I don’t have catered lunches or a gym membership, but I have doubled my salary in the past 5 years. I didn’t attend Master’s program nor did I pay for expensive certifications or training classes. I worked hard and I learned a lot on the job. But I also fell into a lucky niche that was interesting, easy and paid well.

Credit: matthew wiebe https://unsplash.com/matthewwiebe

Comfortable

What am I doing here?

I just turned 35 and I’m working at a help desk. I just turned 35 and I spend my days answering phones telling people their user names or reactivating their accounts. I spend my days doing the same thing I did the day I left college.

I’m very well paid for the work I do. It’s not fulfilling nor interesting. It’s not something I enjoy or think about. This job has no emotion to it at all. I go in to work and I shut off my brain. I don’t need it. It’s rote memorization and repetition of questions and facts.

But that’s also the point of this job. I don’t need anything challenging. I don’t need to spend my days struggling to solve hard problems or make the world a better place.

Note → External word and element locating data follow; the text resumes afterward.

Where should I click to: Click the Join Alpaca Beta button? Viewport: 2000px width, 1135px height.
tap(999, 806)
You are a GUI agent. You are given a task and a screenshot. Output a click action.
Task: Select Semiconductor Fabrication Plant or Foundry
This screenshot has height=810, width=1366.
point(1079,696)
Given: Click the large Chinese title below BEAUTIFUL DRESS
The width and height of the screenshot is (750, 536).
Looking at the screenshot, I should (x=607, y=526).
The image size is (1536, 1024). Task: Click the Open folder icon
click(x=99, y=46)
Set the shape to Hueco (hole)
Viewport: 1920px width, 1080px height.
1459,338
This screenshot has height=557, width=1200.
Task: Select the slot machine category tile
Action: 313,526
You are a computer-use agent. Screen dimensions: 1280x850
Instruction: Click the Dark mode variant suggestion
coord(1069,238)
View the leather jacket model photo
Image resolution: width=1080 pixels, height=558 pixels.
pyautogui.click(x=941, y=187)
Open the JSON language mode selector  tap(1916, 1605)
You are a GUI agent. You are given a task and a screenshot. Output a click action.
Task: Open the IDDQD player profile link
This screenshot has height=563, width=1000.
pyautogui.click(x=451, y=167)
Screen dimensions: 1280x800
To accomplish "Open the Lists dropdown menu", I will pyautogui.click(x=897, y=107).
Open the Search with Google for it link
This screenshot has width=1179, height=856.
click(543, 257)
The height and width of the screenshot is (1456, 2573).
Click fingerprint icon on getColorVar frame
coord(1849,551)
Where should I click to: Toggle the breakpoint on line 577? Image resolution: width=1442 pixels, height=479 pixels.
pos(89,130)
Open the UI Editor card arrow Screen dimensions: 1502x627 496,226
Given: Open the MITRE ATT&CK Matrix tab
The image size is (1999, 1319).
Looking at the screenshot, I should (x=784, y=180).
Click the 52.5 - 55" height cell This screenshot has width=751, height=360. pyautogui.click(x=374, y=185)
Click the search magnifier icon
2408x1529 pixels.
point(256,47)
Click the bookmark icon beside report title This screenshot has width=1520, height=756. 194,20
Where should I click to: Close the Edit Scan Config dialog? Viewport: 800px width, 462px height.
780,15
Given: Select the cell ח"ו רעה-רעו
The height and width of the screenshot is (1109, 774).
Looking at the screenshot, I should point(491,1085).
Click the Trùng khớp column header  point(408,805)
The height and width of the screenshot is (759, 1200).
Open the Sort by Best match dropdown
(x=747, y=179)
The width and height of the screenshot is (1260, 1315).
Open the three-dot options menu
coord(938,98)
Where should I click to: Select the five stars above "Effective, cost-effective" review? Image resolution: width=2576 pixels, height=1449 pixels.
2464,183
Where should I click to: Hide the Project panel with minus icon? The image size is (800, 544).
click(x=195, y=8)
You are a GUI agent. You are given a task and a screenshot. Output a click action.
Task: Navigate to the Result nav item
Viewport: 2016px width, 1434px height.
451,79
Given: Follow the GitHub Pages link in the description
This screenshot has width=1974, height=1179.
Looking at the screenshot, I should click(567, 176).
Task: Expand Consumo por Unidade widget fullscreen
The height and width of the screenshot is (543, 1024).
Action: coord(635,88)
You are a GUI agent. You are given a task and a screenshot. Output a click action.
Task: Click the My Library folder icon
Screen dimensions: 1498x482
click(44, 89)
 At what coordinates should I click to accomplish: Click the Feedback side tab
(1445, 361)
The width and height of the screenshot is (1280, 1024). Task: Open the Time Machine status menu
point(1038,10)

I perform a job, a function that’s needed and can’t be turned over to a robot. I answer phones and I talk to people. I enable them.

I’m an enabler. I help them where they would fail without me. I give them tools to complete their work. I fix problems and guide. I help.

My job is a job. I work. I go home. I don’t think about it any more. It’s not a challenge. It’s a job. It pays me. I can afford a nice place to live. I pay my bills. I can afford a nice life and to travel and live in a nice house with my wonderful wife. I can afford to be comfortable.

I buy comfort with my job.

The callers keep me comfortable. They fill the hours. They pay my bills. They keep me working. They keep me comfortable.

Comfortable isn’t the worst thing in the world.